### Recorded data

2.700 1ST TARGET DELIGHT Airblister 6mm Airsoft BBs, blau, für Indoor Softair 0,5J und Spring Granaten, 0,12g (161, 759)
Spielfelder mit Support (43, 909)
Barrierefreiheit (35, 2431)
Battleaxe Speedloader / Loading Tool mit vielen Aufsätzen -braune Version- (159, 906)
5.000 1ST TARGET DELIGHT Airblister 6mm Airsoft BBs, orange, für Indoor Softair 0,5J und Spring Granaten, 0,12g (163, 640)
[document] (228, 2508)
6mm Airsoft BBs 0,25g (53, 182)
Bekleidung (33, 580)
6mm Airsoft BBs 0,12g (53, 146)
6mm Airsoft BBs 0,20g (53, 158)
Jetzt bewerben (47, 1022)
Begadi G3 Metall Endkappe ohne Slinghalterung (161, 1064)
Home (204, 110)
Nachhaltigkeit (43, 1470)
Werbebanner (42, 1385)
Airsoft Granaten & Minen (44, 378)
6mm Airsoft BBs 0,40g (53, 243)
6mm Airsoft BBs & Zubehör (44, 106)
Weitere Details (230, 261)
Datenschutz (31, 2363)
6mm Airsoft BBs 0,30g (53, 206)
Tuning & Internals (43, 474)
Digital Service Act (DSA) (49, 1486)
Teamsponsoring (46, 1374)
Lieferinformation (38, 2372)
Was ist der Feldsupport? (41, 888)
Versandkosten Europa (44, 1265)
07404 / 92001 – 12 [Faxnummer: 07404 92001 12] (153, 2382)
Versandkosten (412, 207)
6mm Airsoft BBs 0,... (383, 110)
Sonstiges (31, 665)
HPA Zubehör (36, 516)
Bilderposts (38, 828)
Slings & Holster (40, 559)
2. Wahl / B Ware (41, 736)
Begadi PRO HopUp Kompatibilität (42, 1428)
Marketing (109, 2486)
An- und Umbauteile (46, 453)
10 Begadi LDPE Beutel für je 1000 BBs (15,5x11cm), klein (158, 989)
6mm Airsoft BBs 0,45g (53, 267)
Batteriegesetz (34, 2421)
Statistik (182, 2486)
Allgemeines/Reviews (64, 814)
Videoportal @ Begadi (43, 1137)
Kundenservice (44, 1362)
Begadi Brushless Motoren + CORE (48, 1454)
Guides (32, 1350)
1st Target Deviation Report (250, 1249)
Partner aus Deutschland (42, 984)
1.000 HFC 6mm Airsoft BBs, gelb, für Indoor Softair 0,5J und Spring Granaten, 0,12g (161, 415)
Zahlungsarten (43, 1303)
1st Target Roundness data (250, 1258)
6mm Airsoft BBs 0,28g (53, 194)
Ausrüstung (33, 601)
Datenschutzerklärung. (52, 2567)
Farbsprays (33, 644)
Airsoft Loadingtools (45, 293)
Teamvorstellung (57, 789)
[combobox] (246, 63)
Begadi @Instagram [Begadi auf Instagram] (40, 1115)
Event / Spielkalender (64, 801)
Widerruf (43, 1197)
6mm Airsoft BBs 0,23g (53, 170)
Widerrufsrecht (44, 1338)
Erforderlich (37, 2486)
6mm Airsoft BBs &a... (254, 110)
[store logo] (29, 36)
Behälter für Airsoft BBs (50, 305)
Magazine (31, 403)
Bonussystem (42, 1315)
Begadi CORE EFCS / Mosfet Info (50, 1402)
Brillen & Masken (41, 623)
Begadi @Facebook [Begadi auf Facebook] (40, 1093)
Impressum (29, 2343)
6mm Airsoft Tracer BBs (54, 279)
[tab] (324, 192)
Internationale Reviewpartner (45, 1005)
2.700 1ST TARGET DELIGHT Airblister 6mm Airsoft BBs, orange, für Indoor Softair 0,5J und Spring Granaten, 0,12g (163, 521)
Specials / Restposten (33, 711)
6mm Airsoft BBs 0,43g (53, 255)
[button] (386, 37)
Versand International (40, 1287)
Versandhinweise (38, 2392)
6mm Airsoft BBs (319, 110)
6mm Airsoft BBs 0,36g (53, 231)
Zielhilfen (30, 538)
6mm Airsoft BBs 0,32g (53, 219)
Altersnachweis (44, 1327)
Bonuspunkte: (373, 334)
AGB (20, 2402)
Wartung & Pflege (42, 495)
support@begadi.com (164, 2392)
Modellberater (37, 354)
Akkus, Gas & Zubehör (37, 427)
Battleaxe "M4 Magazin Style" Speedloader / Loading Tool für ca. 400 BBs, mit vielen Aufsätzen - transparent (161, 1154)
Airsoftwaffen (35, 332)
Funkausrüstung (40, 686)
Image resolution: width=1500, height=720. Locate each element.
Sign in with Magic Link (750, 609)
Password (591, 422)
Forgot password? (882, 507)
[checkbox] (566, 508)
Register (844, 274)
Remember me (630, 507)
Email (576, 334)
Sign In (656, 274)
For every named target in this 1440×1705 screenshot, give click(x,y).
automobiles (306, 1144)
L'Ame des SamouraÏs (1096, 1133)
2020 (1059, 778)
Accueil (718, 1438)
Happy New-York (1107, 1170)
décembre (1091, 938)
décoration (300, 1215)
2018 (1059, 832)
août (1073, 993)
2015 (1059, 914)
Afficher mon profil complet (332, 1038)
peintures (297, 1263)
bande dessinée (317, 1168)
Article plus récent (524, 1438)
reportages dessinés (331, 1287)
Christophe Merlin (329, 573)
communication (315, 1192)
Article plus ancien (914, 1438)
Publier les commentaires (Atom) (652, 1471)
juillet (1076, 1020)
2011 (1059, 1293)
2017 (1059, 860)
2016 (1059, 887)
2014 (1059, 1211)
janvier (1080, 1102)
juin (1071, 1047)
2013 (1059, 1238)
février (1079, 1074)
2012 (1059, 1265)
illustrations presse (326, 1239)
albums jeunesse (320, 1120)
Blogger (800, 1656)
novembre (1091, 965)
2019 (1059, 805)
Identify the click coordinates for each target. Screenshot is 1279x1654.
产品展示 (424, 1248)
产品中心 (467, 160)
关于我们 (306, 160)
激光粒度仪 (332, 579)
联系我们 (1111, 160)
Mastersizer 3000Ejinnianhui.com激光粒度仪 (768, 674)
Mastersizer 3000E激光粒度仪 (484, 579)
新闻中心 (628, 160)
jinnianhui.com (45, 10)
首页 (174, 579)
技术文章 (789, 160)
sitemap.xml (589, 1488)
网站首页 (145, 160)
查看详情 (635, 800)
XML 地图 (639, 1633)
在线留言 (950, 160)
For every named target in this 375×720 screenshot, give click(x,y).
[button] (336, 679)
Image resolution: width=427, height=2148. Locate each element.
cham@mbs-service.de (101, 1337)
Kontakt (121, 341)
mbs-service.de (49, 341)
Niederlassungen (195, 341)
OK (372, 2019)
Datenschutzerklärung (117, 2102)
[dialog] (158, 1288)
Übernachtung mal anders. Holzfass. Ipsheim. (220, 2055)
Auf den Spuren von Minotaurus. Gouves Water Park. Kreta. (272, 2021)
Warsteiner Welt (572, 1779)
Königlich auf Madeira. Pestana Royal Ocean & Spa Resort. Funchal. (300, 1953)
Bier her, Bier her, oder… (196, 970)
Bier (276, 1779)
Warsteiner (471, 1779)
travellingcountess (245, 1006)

######

▸ **Task prompt**: Please copy out only the rows starting at the one that contains "Wartung & Pflege (42, 495)" and ending at the one that contains "Sign In (656, 274)". Multiply every coordinate in the answers by 0.3 and round it to a whole number, rounding halves up, while leaving the request rows unchanged.

▸ **Reply**:
Wartung & Pflege (13, 149)
support@begadi.com (49, 718)
Modellberater (11, 106)
Akkus, Gas & Zubehör (11, 128)
Battleaxe "M4 Magazin Style" Speedloader / Loading Tool für ca. 400 BBs, mit vielen Aufsätzen - transparent (48, 346)
Airsoftwaffen (11, 100)
Funkausrüstung (12, 206)
Image resolution: width=1500, height=720. Locate each element.
Sign in with Magic Link (225, 183)
Password (177, 127)
Forgot password? (265, 152)
[checkbox] (170, 152)
Register (253, 82)
Remember me (189, 152)
Email (173, 100)
Sign In (197, 82)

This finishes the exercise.